Home-grown grains need 'aggressive' marketing
Irish home-grown grain must be marketed in a more "aggressive" fashion than in the past with the tillage sector facing major difficulties, it has been warned.
Teagasc director Professor Gerry Boyle said the country's dedicated cereal and tillage producers have remained resilient in the face of a fall-off in income in recent years.
Prof Boyle told the Teagasc National Tillage Conference last week he was "very conscious of the need to add value to Irish grain and make it a premium product" that would secure a higher price.
There is a case for "marketing quality Irish grain in a much more aggressive way than it has been in the past," he added.
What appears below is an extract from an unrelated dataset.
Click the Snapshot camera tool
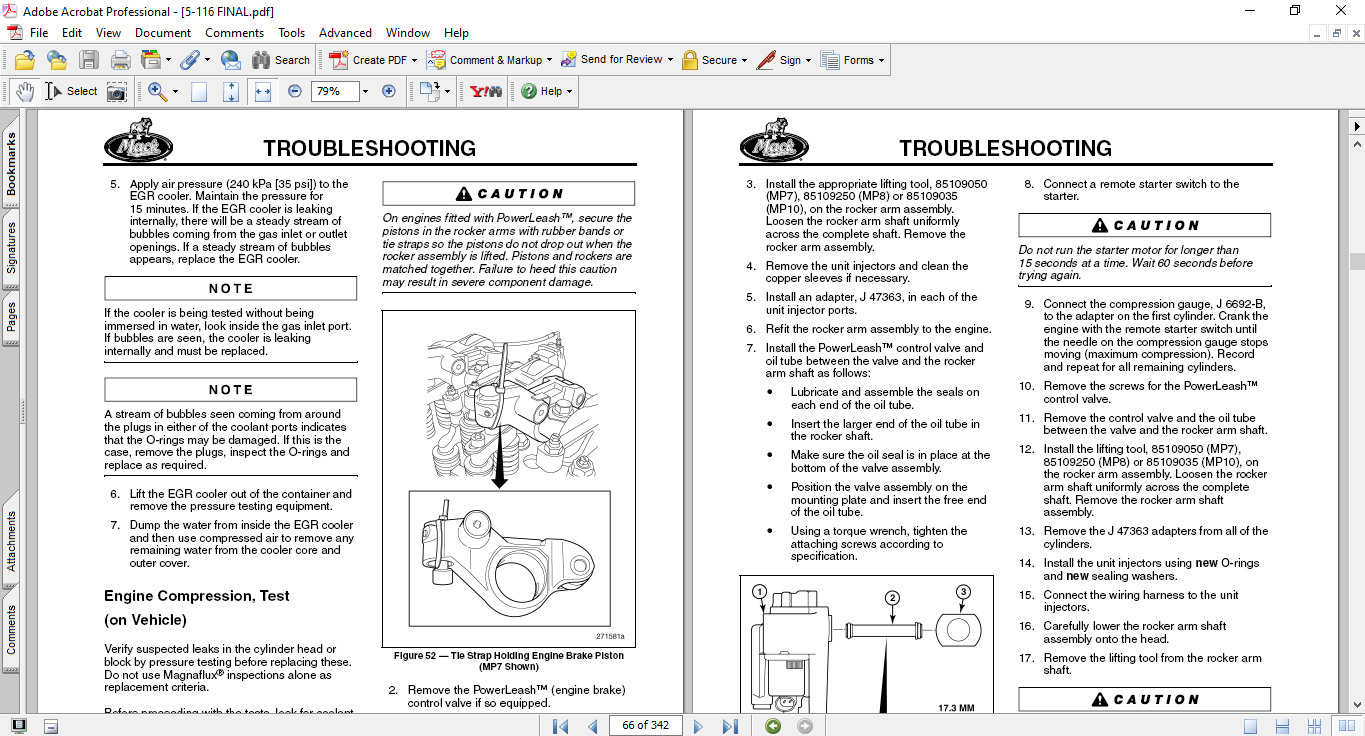(x=117, y=91)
With the country's distilling industry buoyant, he told hundreds of farmers gathered in Kilkenny that there must be an opportunity for targeting Irish barley at the distilling sector.
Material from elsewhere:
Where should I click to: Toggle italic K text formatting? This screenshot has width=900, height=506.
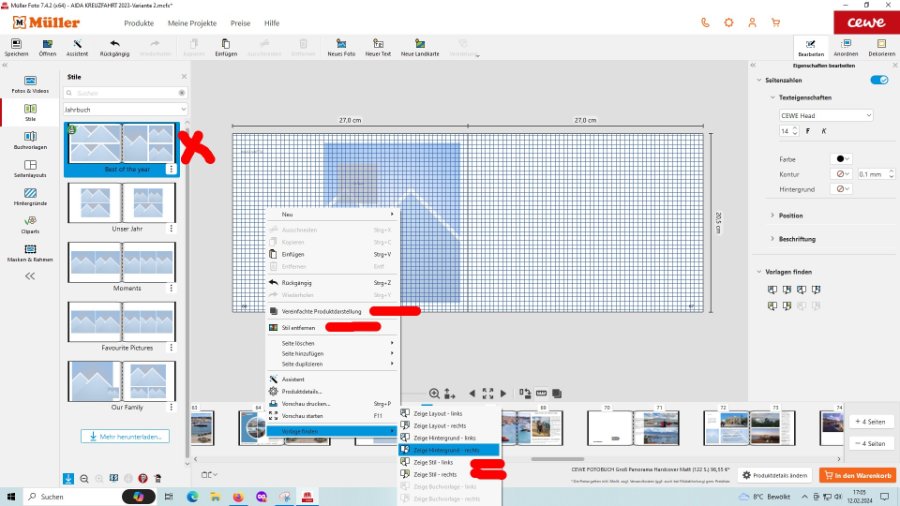click(823, 131)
Prof Boyle said they were also looking at the value of Irish oats and barley in "higher value premium" baked products to respond to the rapidly changing market with an increasing emphasis on healthy and nutritional foods.
Prof Boyle also pointed out the growing consumer interest in products free from genetically-modified crops that could also create an opportunity for Irish cereal growers.
With the annual cereal area falling by 10,000ha last year to 270,000ha, Minister of State Andrew Doyle said he was aware there was strong interest from grain growers in the protein subsidy and it was "keenly availed of". He confirmed it will continue in some form in 2018.
Details will be finalised in the next couple of weeks and included in the basic payment scheme documents that will issue shortly.